What is expected =
Render the material below as a JSON list of strings, one for each line. Leave out blank lines and the pictures.

-- begin --

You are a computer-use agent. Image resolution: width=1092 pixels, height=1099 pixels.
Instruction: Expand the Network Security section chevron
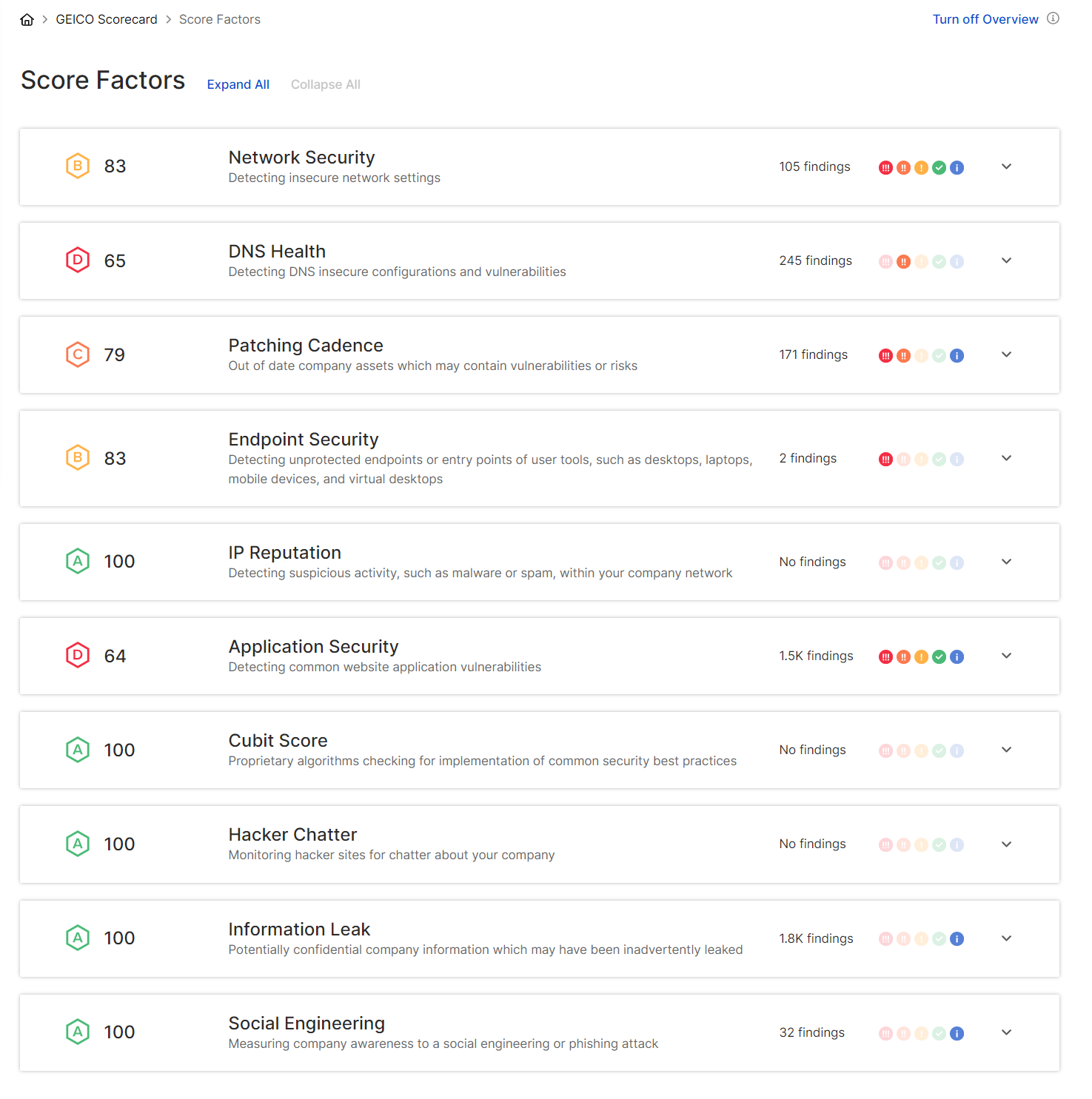coord(1006,167)
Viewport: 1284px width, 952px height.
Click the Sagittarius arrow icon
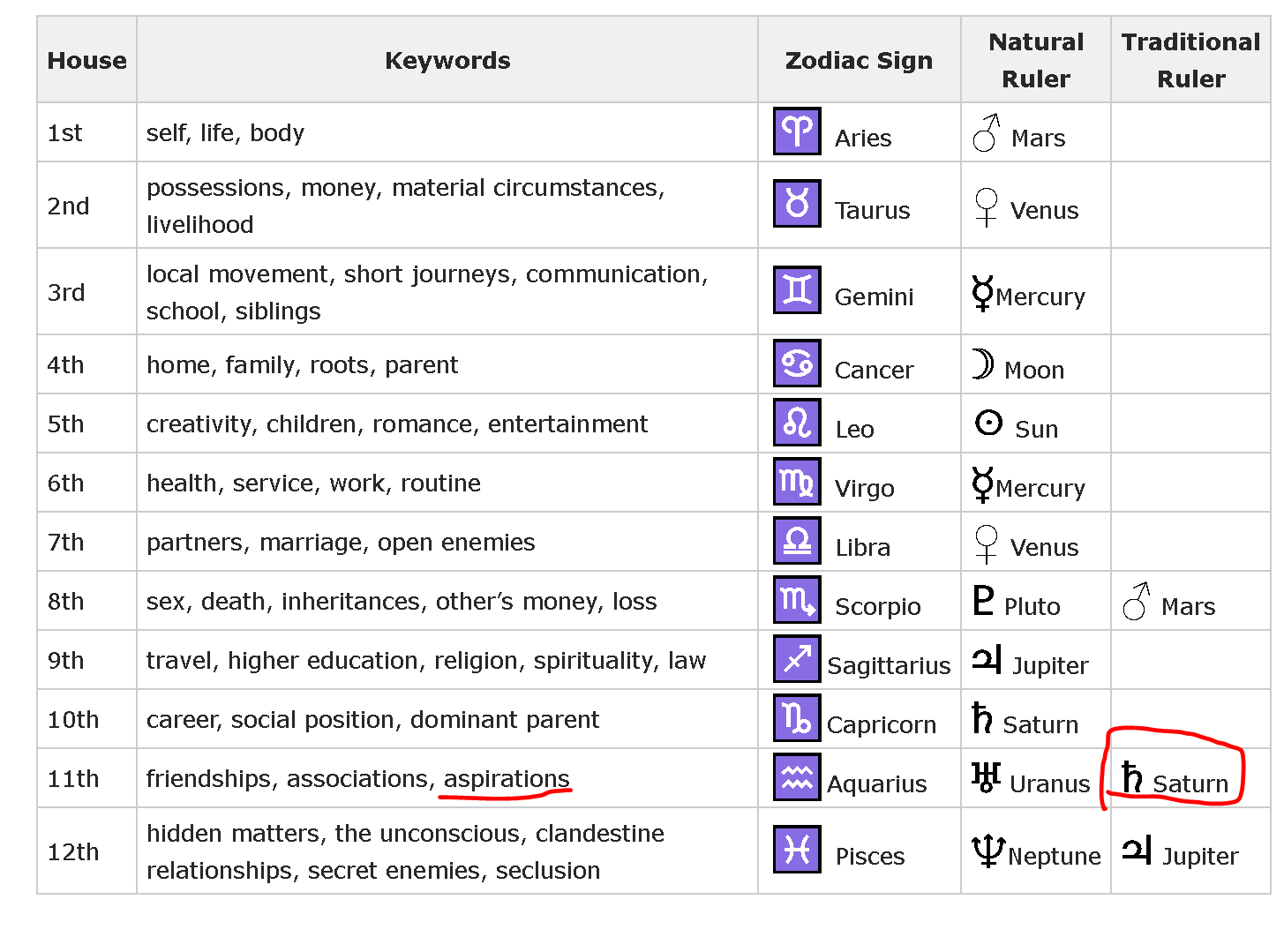tap(797, 659)
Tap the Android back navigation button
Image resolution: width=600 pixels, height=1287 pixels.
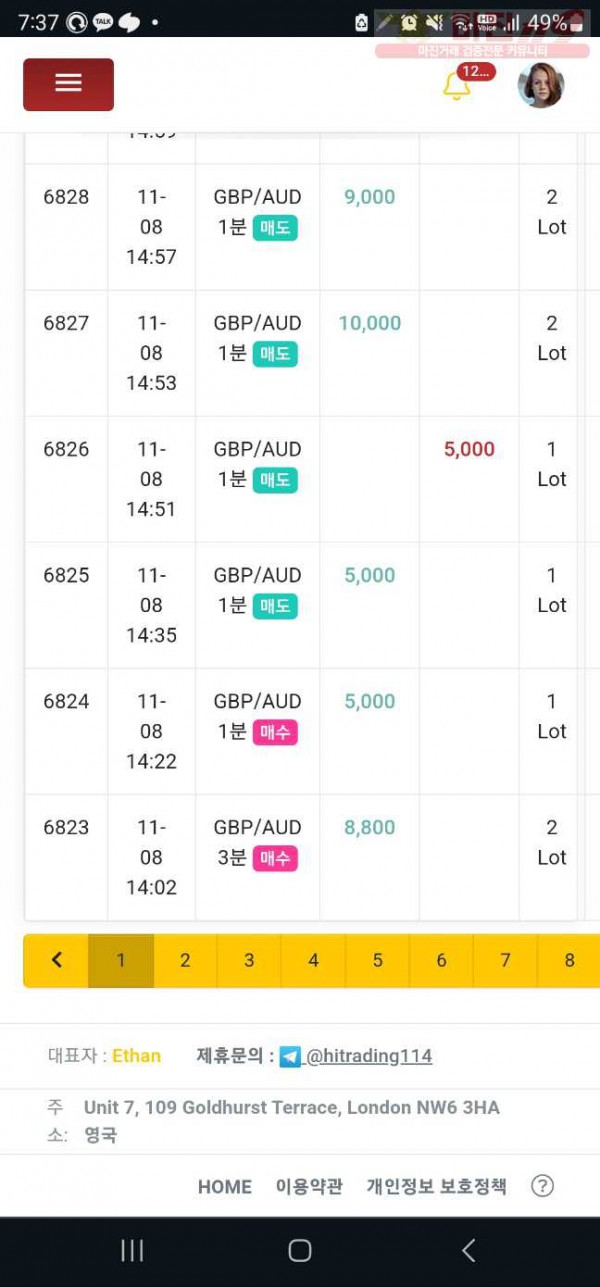tap(468, 1250)
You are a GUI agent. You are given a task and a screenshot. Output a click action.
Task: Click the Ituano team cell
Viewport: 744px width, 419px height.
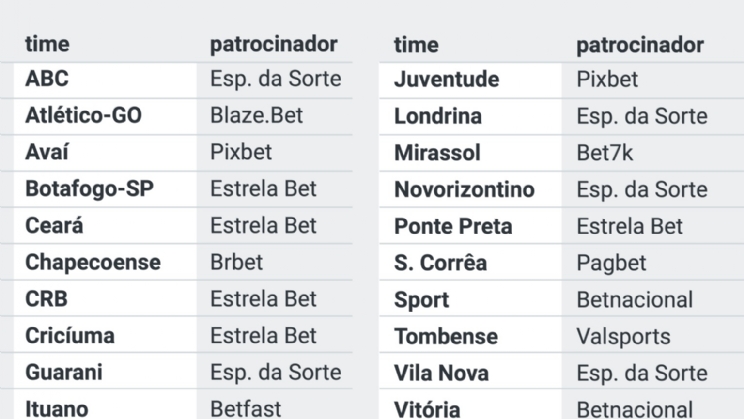point(56,408)
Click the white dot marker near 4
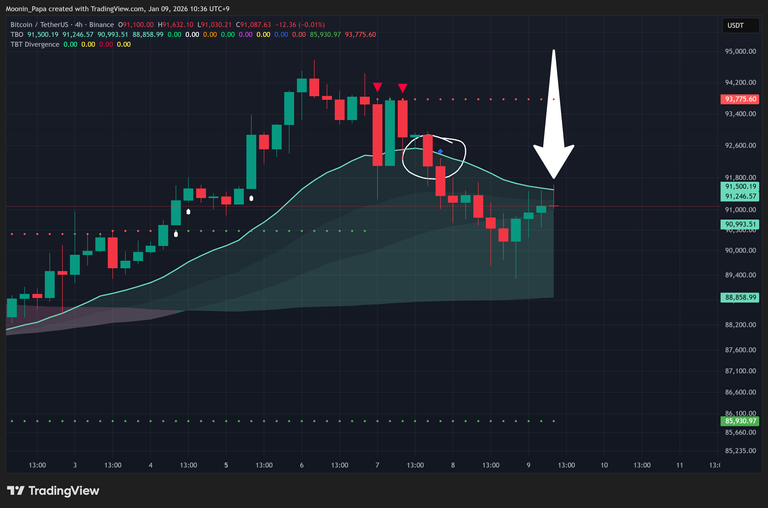 click(x=176, y=233)
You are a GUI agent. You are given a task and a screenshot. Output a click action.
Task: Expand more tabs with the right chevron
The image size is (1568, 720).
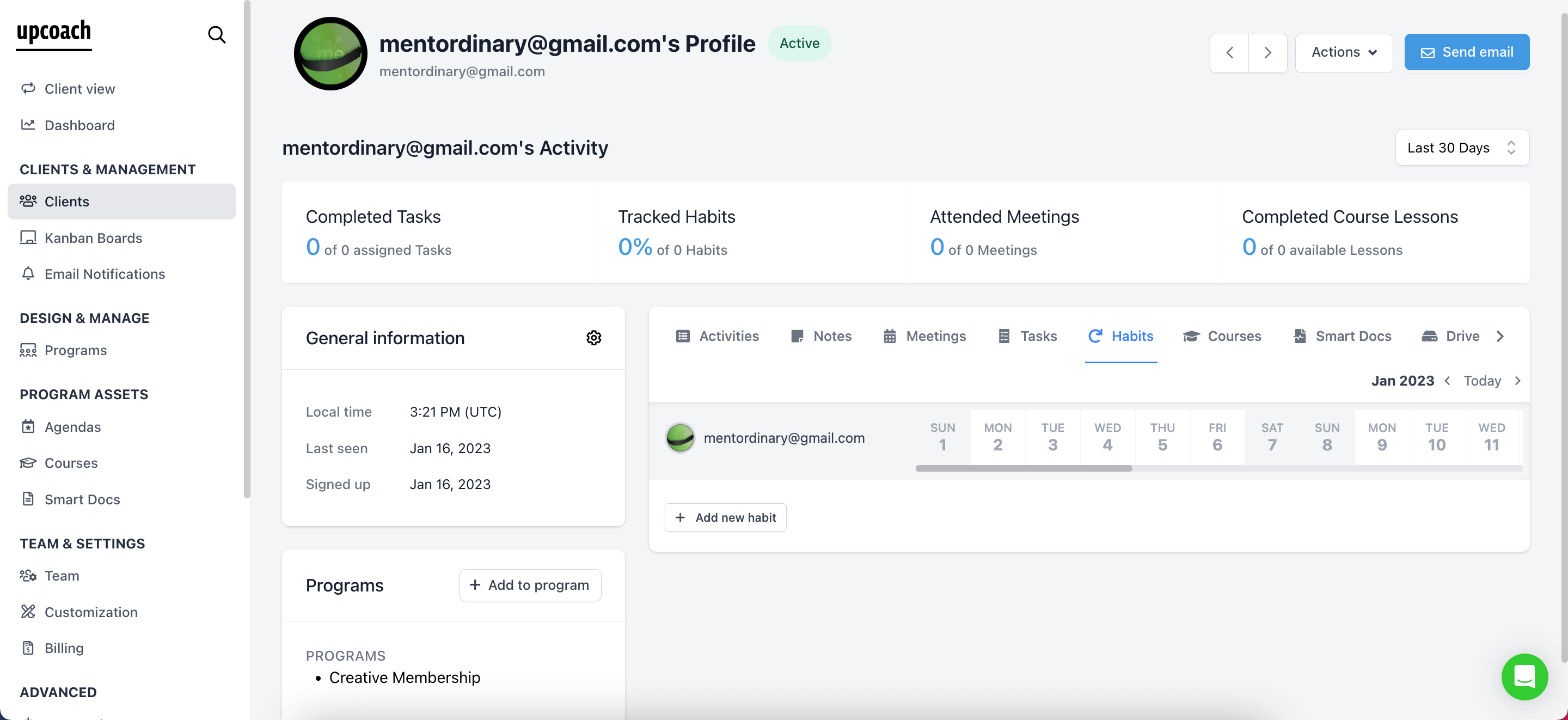click(x=1500, y=335)

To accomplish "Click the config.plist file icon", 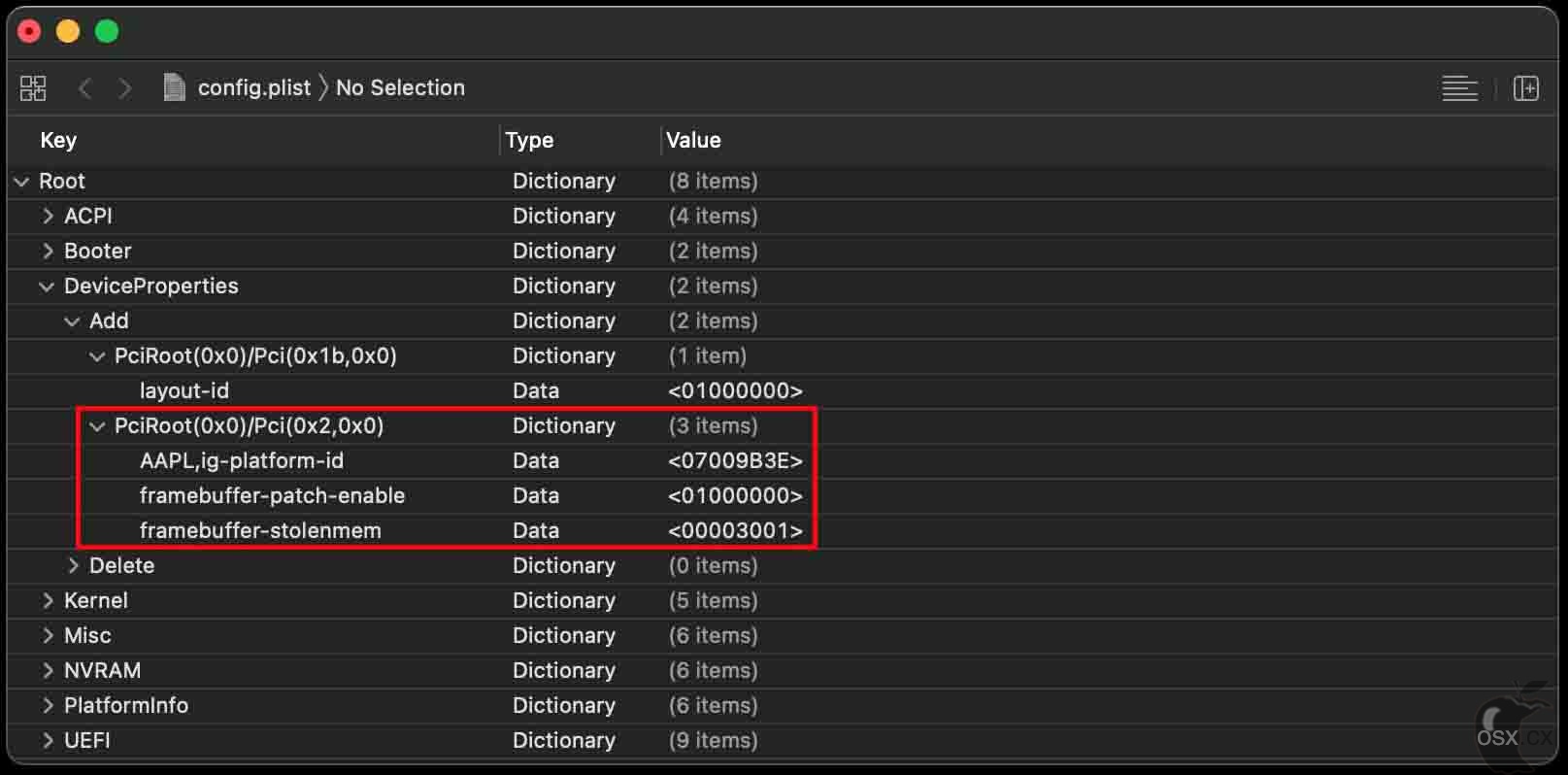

-- end --

Result =
[
  "You are a computer-use agent. Image resolution: width=1092 pixels, height=1099 pixels.",
  "Instruction: Expand the Network Security section chevron",
  "coord(1006,167)",
  "Viewport: 1284px width, 952px height.",
  "Click the Sagittarius arrow icon",
  "tap(797, 659)",
  "Tap the Android back navigation button",
  "Image resolution: width=600 pixels, height=1287 pixels.",
  "tap(468, 1250)",
  "You are a GUI agent. You are given a task and a screenshot. Output a click action.",
  "Task: Click the Ituano team cell",
  "Viewport: 744px width, 419px height.",
  "point(56,408)",
  "Click the white dot marker near 4",
  " click(x=176, y=233)",
  "You are a GUI agent. You are given a task and a screenshot. Output a click action.",
  "Task: Expand more tabs with the right chevron",
  "The image size is (1568, 720).",
  "click(x=1500, y=335)",
  "To accomplish \"Click the config.plist file icon\", "
]